▸ TAREAS
1: Pasa al inglés esta oración del texto sobre las comidas navideñas: «Momento especial representa comer las doce uvas de la suerte, a la medianoche del 31 de diciembre y al compás de las 12 campanadas que anuncian el advenimiento del nuevo año.»
2: Prolonga el texto sobre las comidas navideñas a partir de su última oración.

### FRAGMENTO DEL TEXTO ###

¿Quién felicita a la Navidad?
En esta época del año, el afán por los excesos puede hacernos olvidar las esencias de por qué celebramos; o cuál resulta el actuar más indicado para la ocasión que merece ser agasajada. Si la palabra navidad tiene su origen en el latín nativitas, que significa nacimiento, bien puede asociarse a lo que viene de la tierra. Entonces, ¿cabe considerar al elemento de donde casi todo nace como principal motivo de regocijo, en tanto recordatorio de gratitud pendiente a lo que nos da la vida?
Un singular modo de humano obrar puede conducir a la respuesta adecuada. El norteamericano Wendell Berry (Kentucky, 1934), escritor de poemas, cuentos, novelas y ensayos, además de granjero y apasionado defensor de la agricultura ecológica, combina armónicamente el ejercicio de su magisterio en universidades estadounidenses con la salvaguardia ambientalista y la preservación de la salud a partir de la alimentación. A él se debe una categórica afirmación: «Comer es un acto agrícola», conceptualización fuertemente vinculada a las comidas navideñas. Véase, a continuación, un breve repaso sobre qué se pone en las mesas en tan señalado momento del año.
A nivel mundial, los actos de comer y beber durante las referidas festividades son hijos legítimos de la identidad alimentaria de cada parte del planeta, lo que ha conformado gastronomías tradicionales distintivas. Vale aclarar, como factor geográfico determinante en la preferencia de los manjares y bebidas, si la celebración ocurre en países del hemisferio norte, donde es invierno; o del hemisferio sur, que es temporada estival. Y en todos los casos, según lo que de la tierra se sea capaz de lograr.
Probablemente, el alimento más representativo de este ambiente invitador a la concordia es la manzana; y, sobre todo, la roja, simbolizada en el icónico árbol, por lo general un pino, donde resaltan las bolas rojas. Además de sano y nutritivo fruto consumido en cualquier época del año, al menos en Cuba —tanto fresca como convertida en sidra (resultante del jugo fermentado de manzanas), chispeante y grata bebida con Denominación de Origen Protegida correspondiente a la región española de Asturias— constituye un componente siempre deseado en las fiestas decembrinas criollas. Pueden integrar también este sano festín frutal, las peras, las uvas y los frutos secos, como nueces, almendras y avellanas.
Momento especial representa comer las doce uvas de la suerte, a la medianoche del 31 de diciembre y al compás de las 12 campanadas que anuncian el advenimiento del nuevo año. Esta es una tradición con atribuible origen elitista francés, extrapolada a España, donde, entre las versiones más lógicas, resalta que a comienzos del siglo XX agricultores de Almería, Murcia y Alicante obtuvieron excedentes en sus producciones y con tal de catalizar la venta y consumo de las mismas, contribuyeron a enaltecer la ya afianzada tradición.
Presentes en la mayor parte del contexto geográfico y cultural iberoamericano, se encuentran las carnes de cerdo y pavo, principalmente en asados, en franca rememoración a este ancestral método de cocción, por lo general efectuado en colectivo. Asimismo, las elaboraciones a base de arroces, leguminosas, raíces tuberosas feculentas —en Cuba y Puerto Rico llamadas viandas—, plátanos y maíz representan componentes infaltables del mosaico alimentario navideño en el Nuevo Mundo.

### BLOQUE DE DATOS ###

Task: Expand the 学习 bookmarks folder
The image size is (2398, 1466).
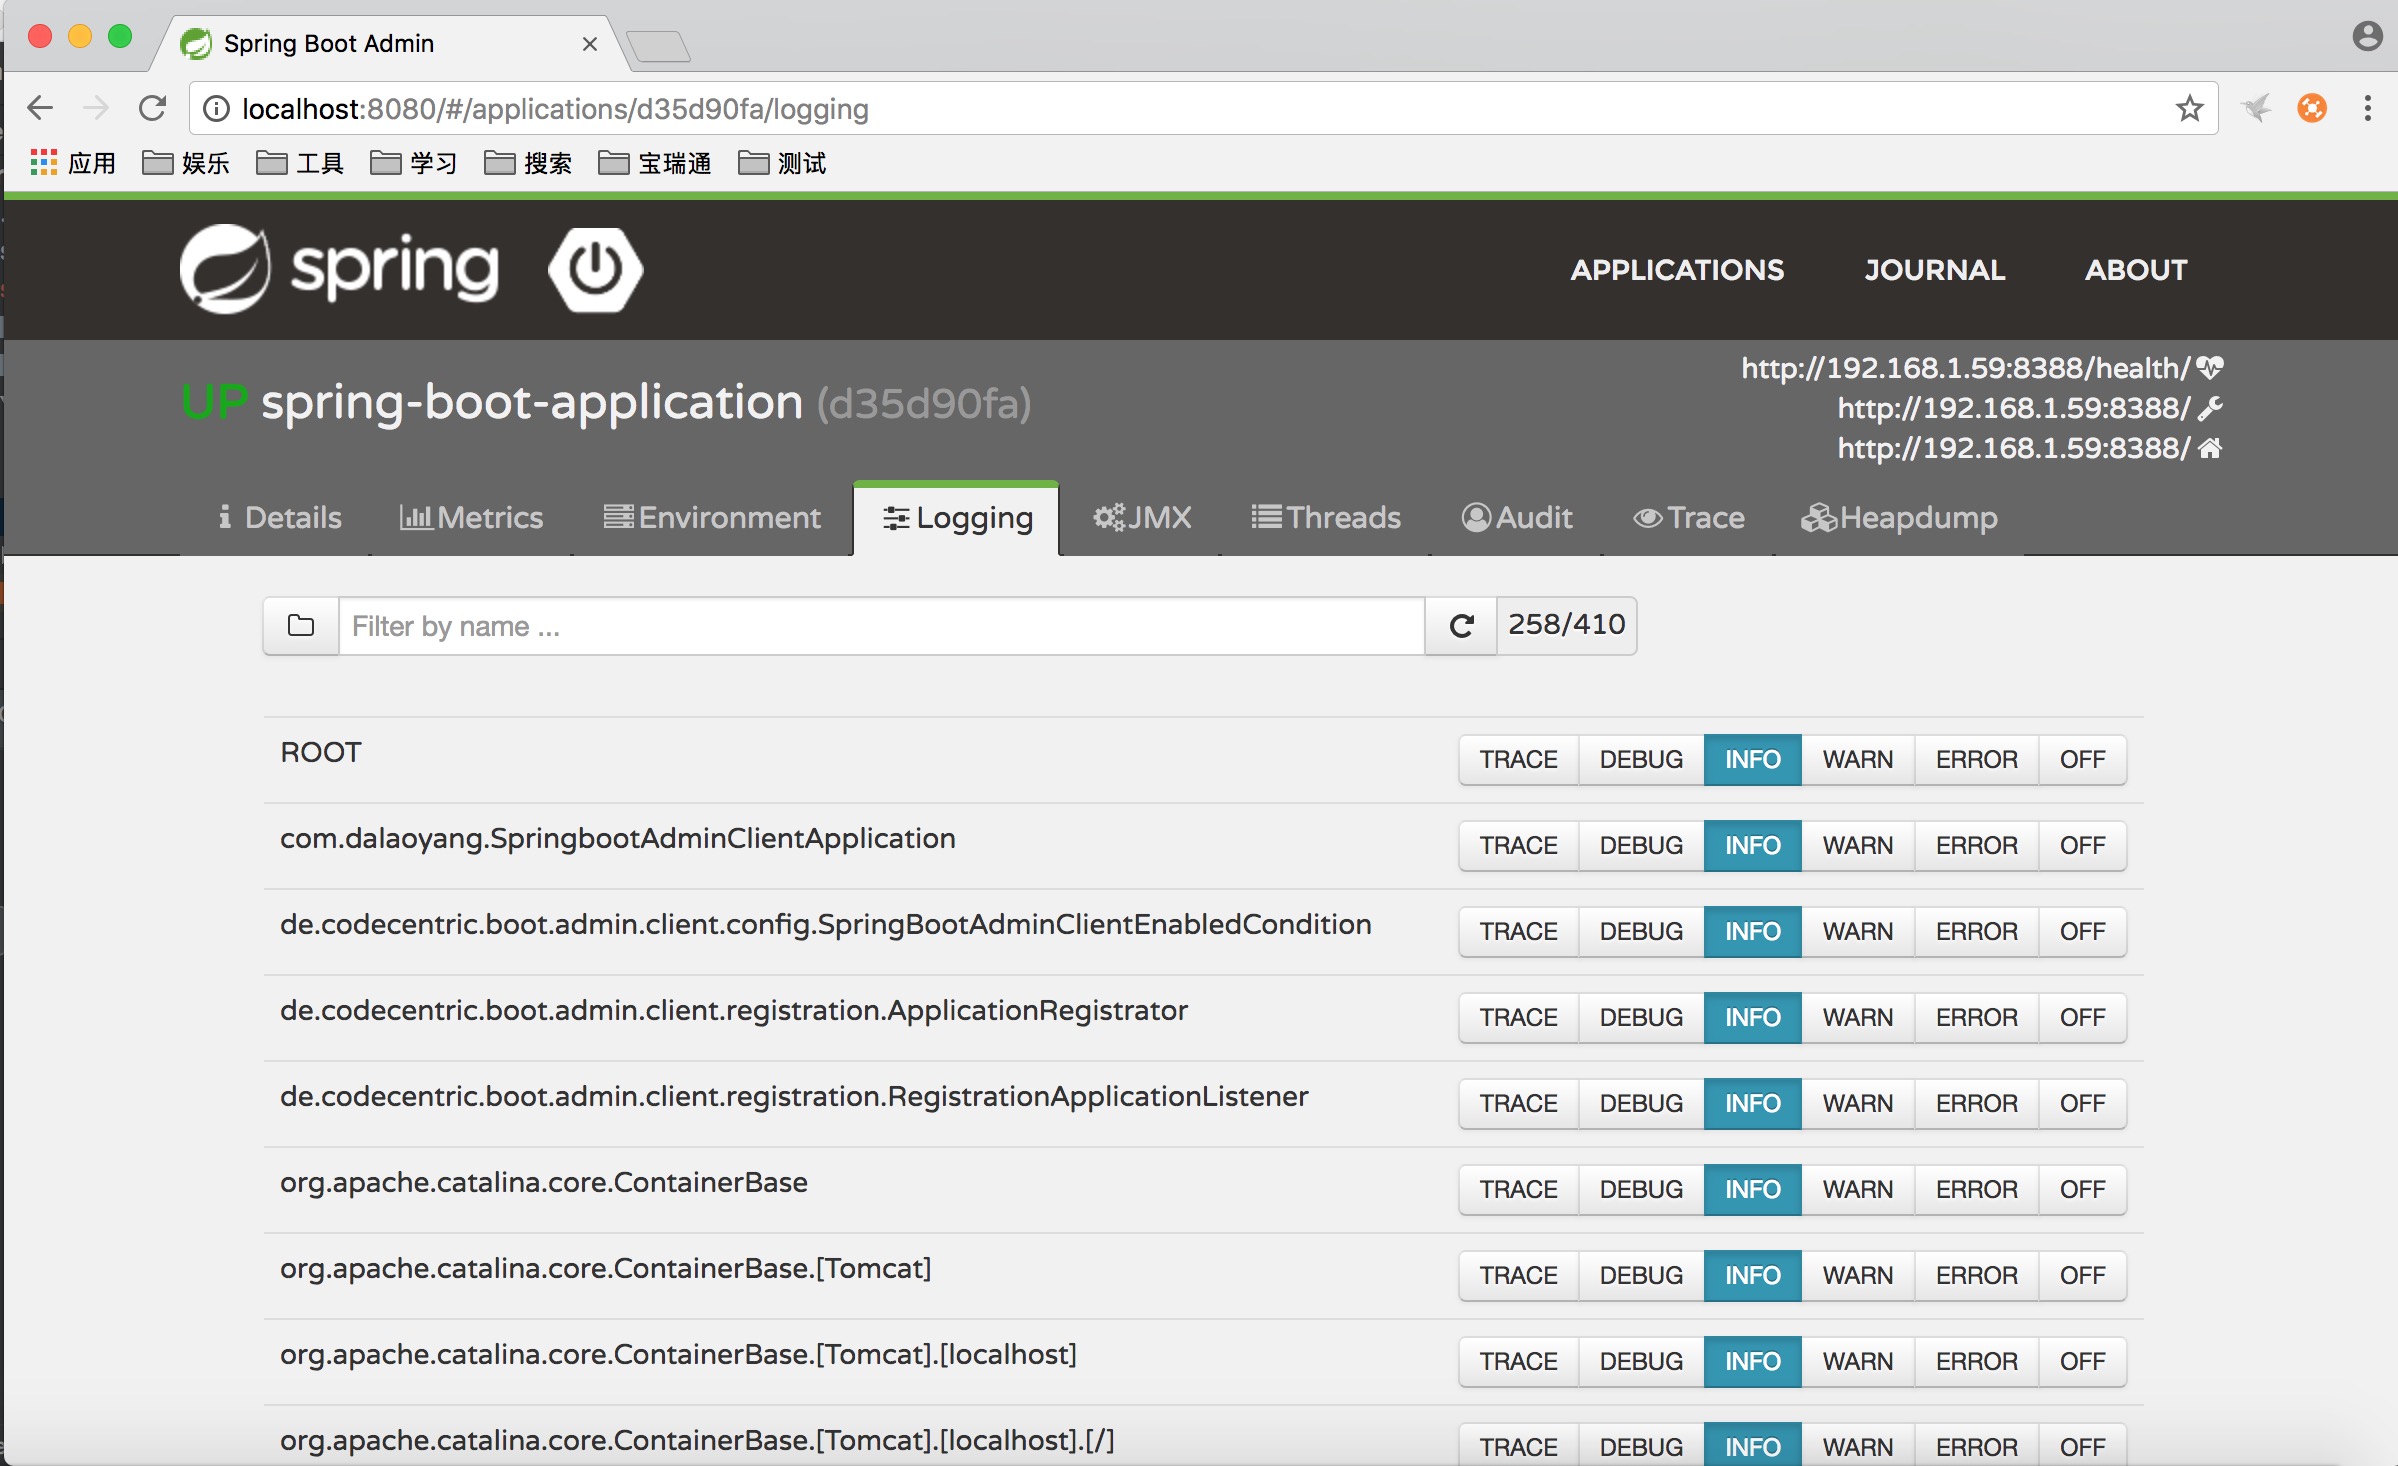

###

▸ RESPUESTAS FINALES
1: Eating the twelve lucky grapes at midnight on December 31, to the rhythm of the 12 chimes that announce the arrival of the new year, is a special moment.

2:
Con inevitable sentido de afectividad, destacan dos razonamientos en torno a los saberes y costumbres de la cocina criolla cubana, dedicados al cumpleaños de Cristo: la elaboración de postres, con más dulzura que nunca, como los buñuelos de yuca y malanga ralladas, confeccionados con la forma de número 8 —que de no moldearse así, no son los genuinos de la Isla Grande— sin faltarles su «punto» de anís. Y, paradoja de la estacionalidad, son los cascos de toronja y de naranja, frutas cítricas que alcanzan su maduración ideal en un dudosamente llamado invierno y que para su cocción en almíbar «piden a gritos» añadirles unas hojas de la planta del higo que impregnan de interesantes aromas y sabores, pero que lamentablemente escasean cuando más las reclama esta melosa receta tradicional. Y si surgen dudas, remitirse entonces a un pasaje del Diario de Campaña de José Martí: «Me trae Valentín un jarro hervido en dulce, con hojas de higo».
Otro regalo de temporada en la Mayor de las Antillas es el aguinaldo blanco (Turbina corymbosa, Lin.), planta trepadora que crece espontáneamente en todo el país, y que también está presente en varias naciones del Caribe insular y en la América continental tropical hasta México, que se caracteriza por una pequeña pero vistosa inflorescencia blanca. Igualmente es llamada aguinaldo de Navidad, campanilla y campanilla blanca. En varios países de habla hispana, se emplea el nombre de esta planta para diferenciar el pago adicional que se otorga a los trabajadores en esta época del año, como estimulación especial. En alusión a una criollísima miel de abejas, especialmente obtenida del polen de esta flor y su simbólico momento de aparición, versa la siguiente poesía de un bardo lleno de cubanidad:
Obsequio a la piel rural
eres aguinaldo en flor,
preludio de anual albor,
y simiente del panal.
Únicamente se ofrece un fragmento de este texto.